First, this Monday we just saw my parents off to the airport after a two week visit with us here in Denmark. It was so fun to have them finally visit and see where we’re living. We got to share with them where we shop and where we take walks and all kinds of little things that we’ve been saving up over the 8 months we’ve been here. (Um, 8 months already? How did that happen??)

It’s hard, though, because you run out of things to do in Aarhus for two straight weeks of sightseeing. It just is a smaller city. But that’s not to say that we don’t love it. Every time we’re in Copenhagen, some Danish sales clerk or waiter finds out we’re from Jutland and says basically, “Oh, I’m so sorry for you.” And we have a really hard time convincing them that we would rather live in Aarhus than in Copenhagen. But it’s true! It’s just so much more manageable in size and scope, although we acknowledge that we are probably missing out on some resources. (Not to mention the awesome gaming stores!) There are noticeably more foreigners in Copenhagen.

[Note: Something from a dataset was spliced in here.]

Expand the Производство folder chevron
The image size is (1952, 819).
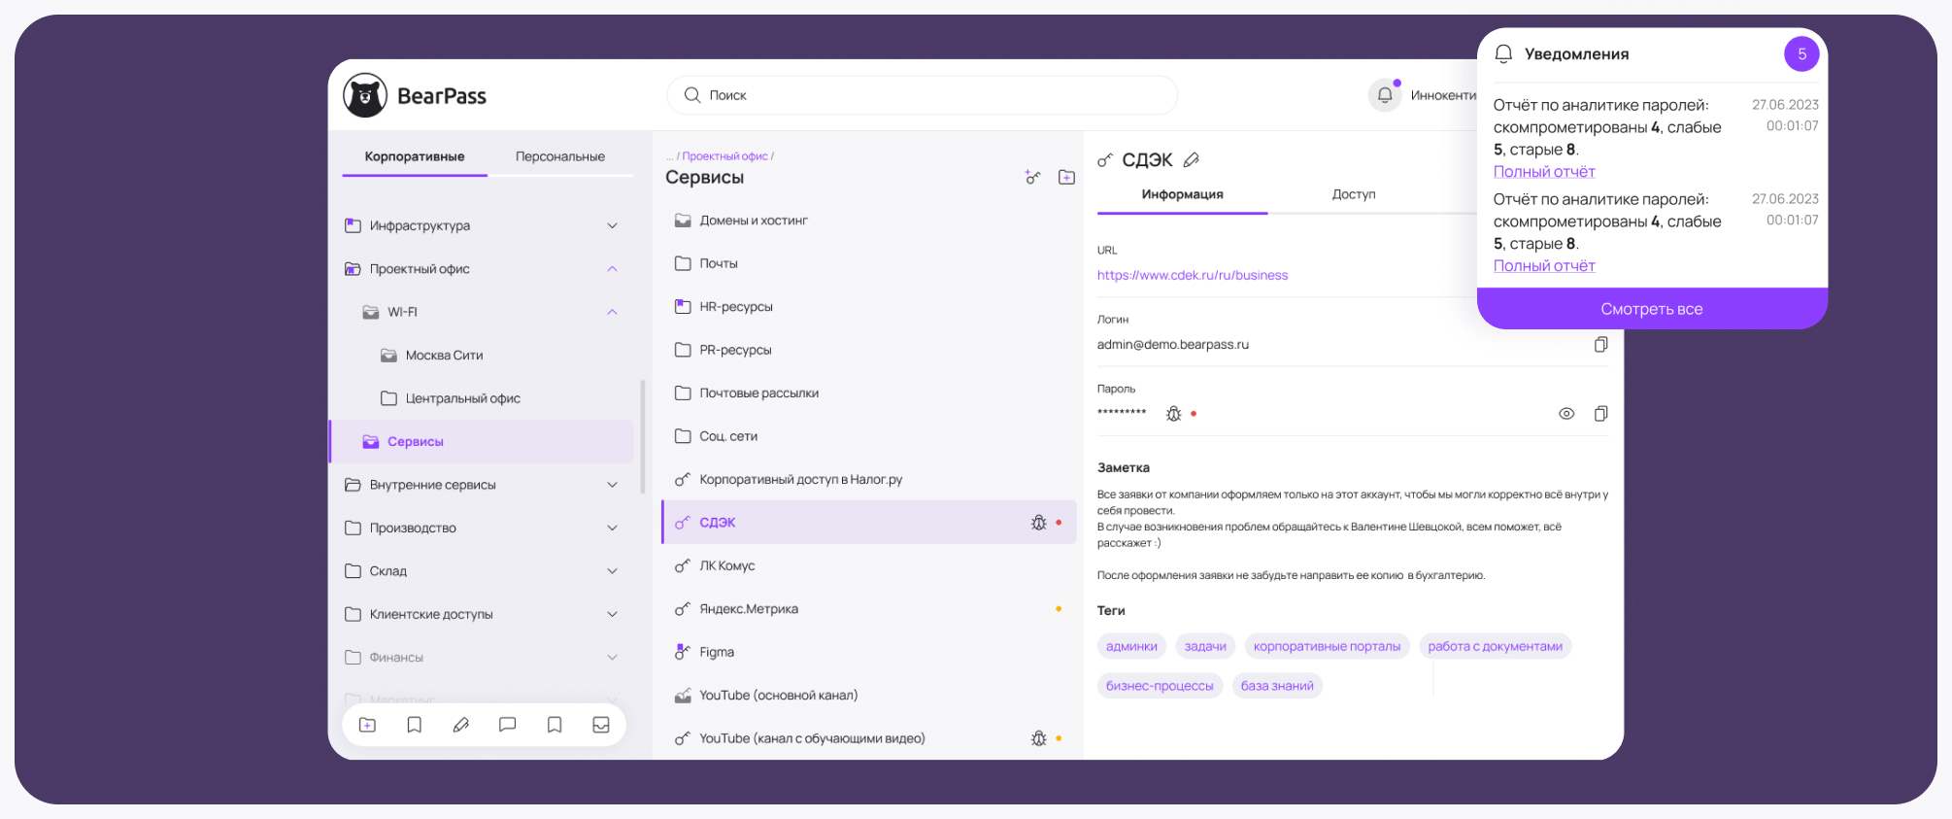(x=612, y=529)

So while they were here, we did all the touristy stuff like visit Marselisborg Slot, the beach, Den Gamle By, and ARoS.

Marselisborg Slot, the royal palace where the royal family stays for Easter, Christmas, and I think summer, too.

They picked a great couple of weeks to come. We had so much sun!

At Den Gamle By.

The obligatory ARoS a Rainbow picture. I like the warm colors better.

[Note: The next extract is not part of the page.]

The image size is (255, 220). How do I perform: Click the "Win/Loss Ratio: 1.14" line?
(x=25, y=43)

But, once we ran out of those, we just started taking walks around the neighborhood, which I like almost as much if not more as the touristy stuff.

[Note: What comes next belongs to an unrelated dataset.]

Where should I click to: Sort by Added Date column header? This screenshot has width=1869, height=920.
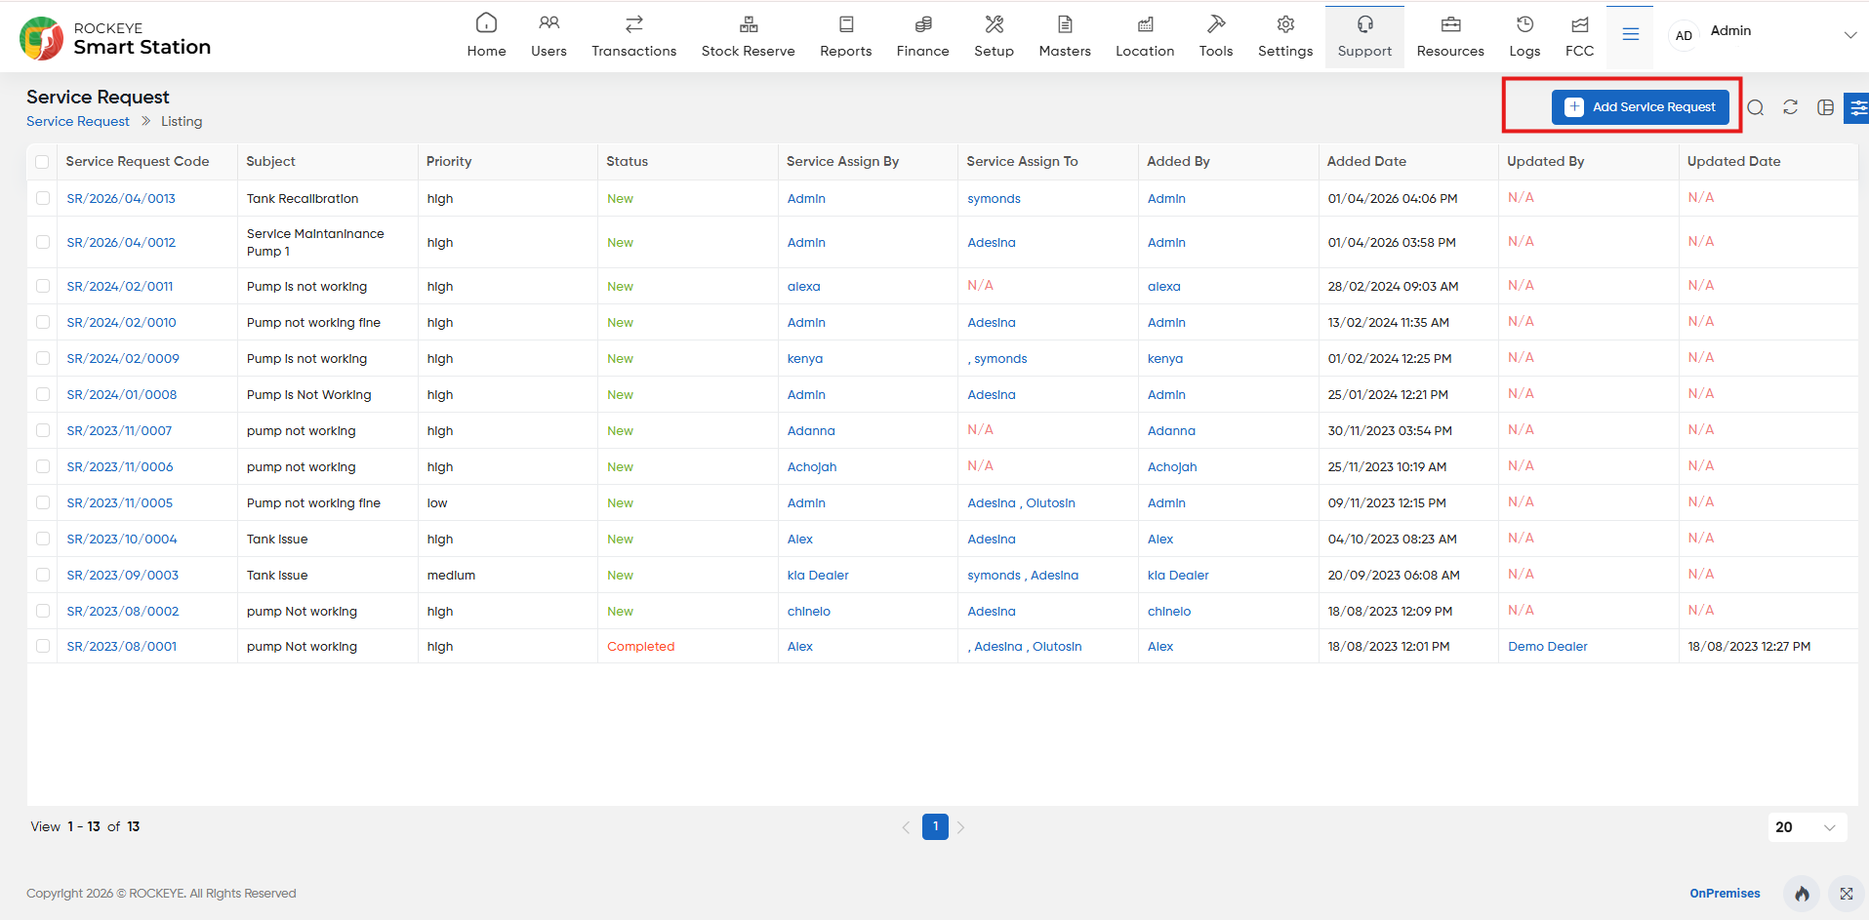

And we even got to visit the best game and LARPing store in town! Just look at all those crazy costumes!

 

The other thing happening is that Brian and I are finishing up Module 2 of our Danish lessons and taking that test. I could do a whole post on LærDansk and its budget cuts and our various frustrations with them (and I probably should). But overall, we’re getting these lessons for free, and we don’t loose sight of that. The first part of my test is on Monday, eek! With the oral part of the test following probably a week later. So I’m busy prepping for that.

Plus Brian has a bunch of courses for his PhD coming up, which for him means a bunch of time spent in Copenhagen and traveling back and forth on the train and for me means a bunch of time watching all the cheesy romcoms he won’t watch and chain-reading YA novels like a boss. So, you know, there’s that to plan.

Hopefully I’ll have a more pertinent post soon, but until now here’s this small update.

 

My Vacation Frustrations

I am not very good at hiding my feelings. (Just ask Brian.) And right now, I must vent. So vent I will to you, in the hopes that my struggles will help or speak to someone else out there going through the same thing.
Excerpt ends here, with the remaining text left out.